ECLI:NL:HR:2009:BI9632
Hoge Raad
- Cassatie
- D.H. Beukenhorst
- E.J. Numann
- J.C. van Oven
- W.A.M. van Schendel
- C.A. Streefkerk
- Rechtspraak.nl
Immuniteit van jurisdictie van de Europese Octrooi Organisatie in arbeidsgeschil voor Nederlandse rechter
In deze zaak heeft de Hoge Raad op 23 oktober 2009 uitspraak gedaan in een cassatieprocedure tussen [Eiser] en de Europese Octrooi Organisatie (EOO). [Eiser] had de EOO gedagvaard voor de rechtbank 's-Gravenhage, omdat hij meende dat de organisatie aansprakelijk was voor de schade die hij had geleden in de uitoefening van zijn werkzaamheden. De EOO voerde aan dat de Nederlandse rechter geen rechtsmacht had, omdat zij zich kon beroepen op immuniteit van jurisdictie. De kantonrechter heeft deze exceptie van onbevoegdheid aanvaard, wat door het gerechtshof in hoger beroep is bevestigd. [Eiser] heeft vervolgens cassatie ingesteld.
De Hoge Raad heeft in zijn oordeel bevestigd dat de EOO zich terecht op immuniteit van jurisdictie kan beroepen. De Hoge Raad oordeelde dat de geschillen die voortvloeien uit de dienstbetrekking van [Eiser] met de EOO onmiddellijk verband houden met de vervulling van de taken van de organisatie. Dit betekent dat de EOO in beginsel immuniteit geniet voor rechtsvorderingen die voortvloeien uit arbeidsgeschillen. De Hoge Raad heeft ook overwogen dat de interne rechtsgang binnen de EOO, in dit geval het Ambtenarengerecht, voldoet aan de eisen van artikel 6 van het Europees Verdrag voor de Rechten van de Mens (EVRM), wat betreft het recht op een openbare hoorzitting.
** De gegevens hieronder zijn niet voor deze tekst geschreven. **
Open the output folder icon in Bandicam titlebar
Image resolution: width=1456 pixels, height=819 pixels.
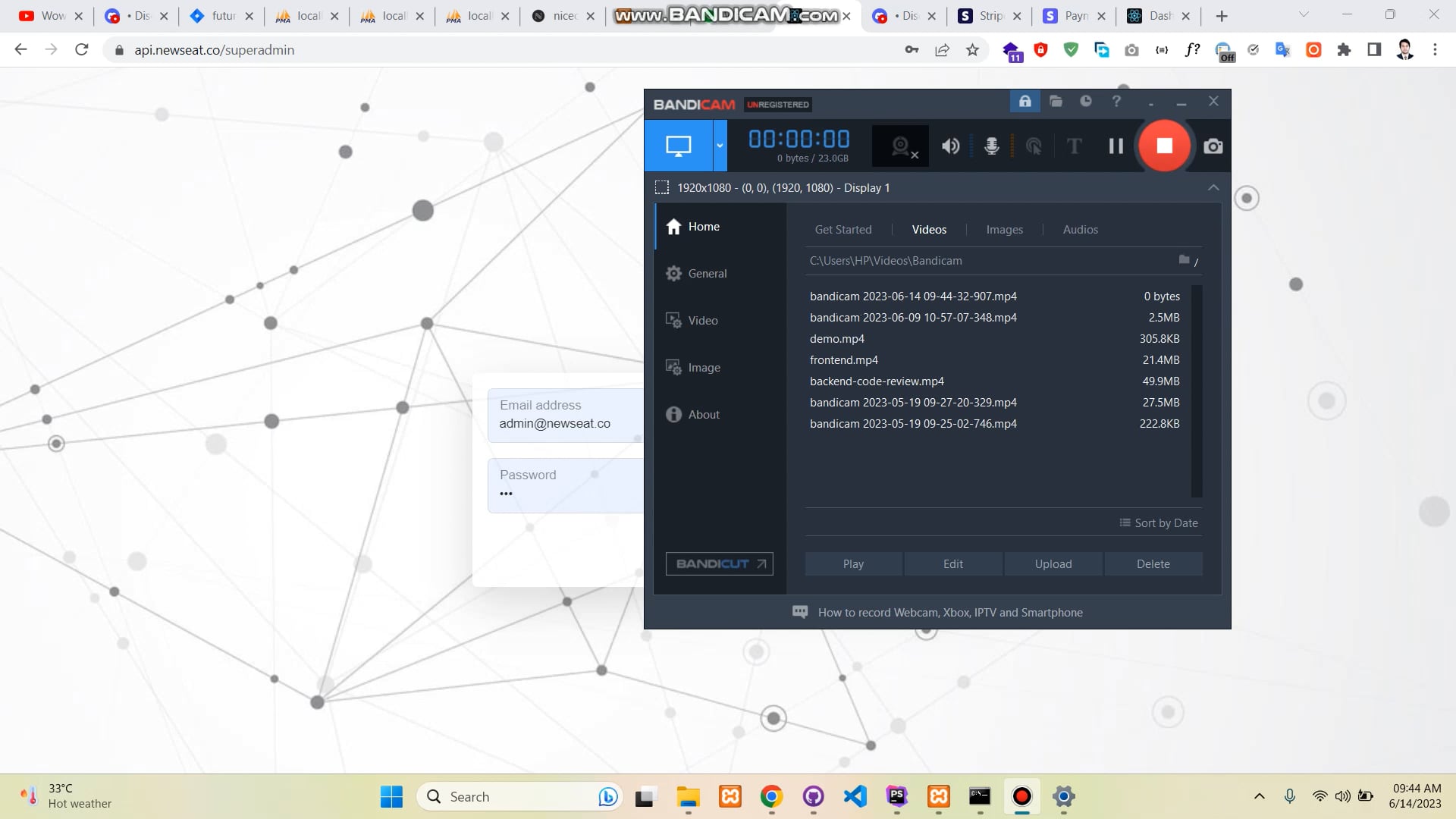(1056, 101)
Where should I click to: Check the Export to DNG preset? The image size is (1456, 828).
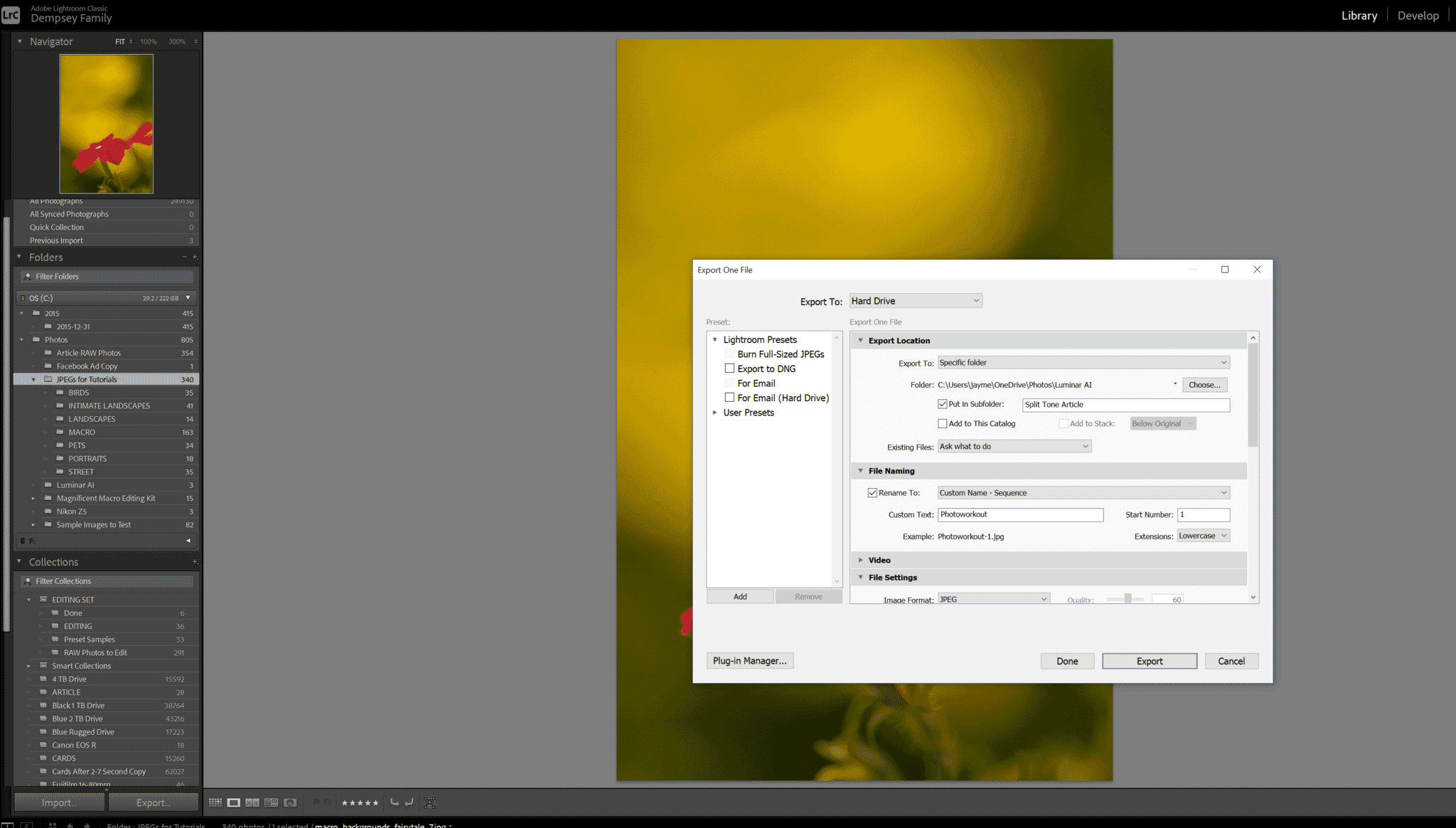coord(729,368)
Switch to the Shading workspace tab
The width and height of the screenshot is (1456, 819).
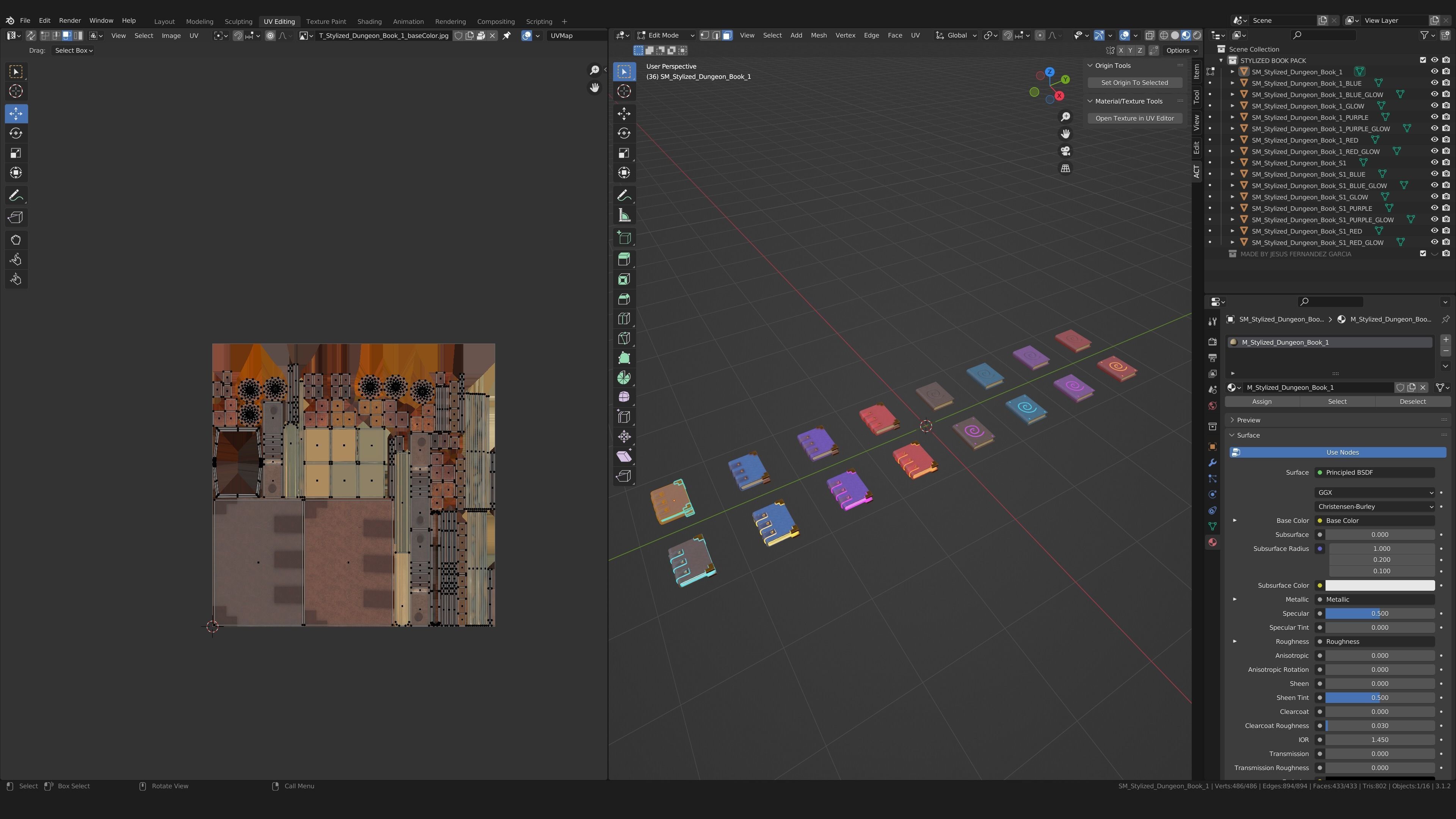(x=369, y=22)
De Hoge Raad heeft het beroep van [Eiser] verworpen en hem in de kosten van het geding in cassatie veroordeeld. Dit arrest bevestigt de belangrijke juridische principes omtrent de immuniteit van internationale organisaties en de rechtsgang die zij hanteren voor geschillen met hun personeel.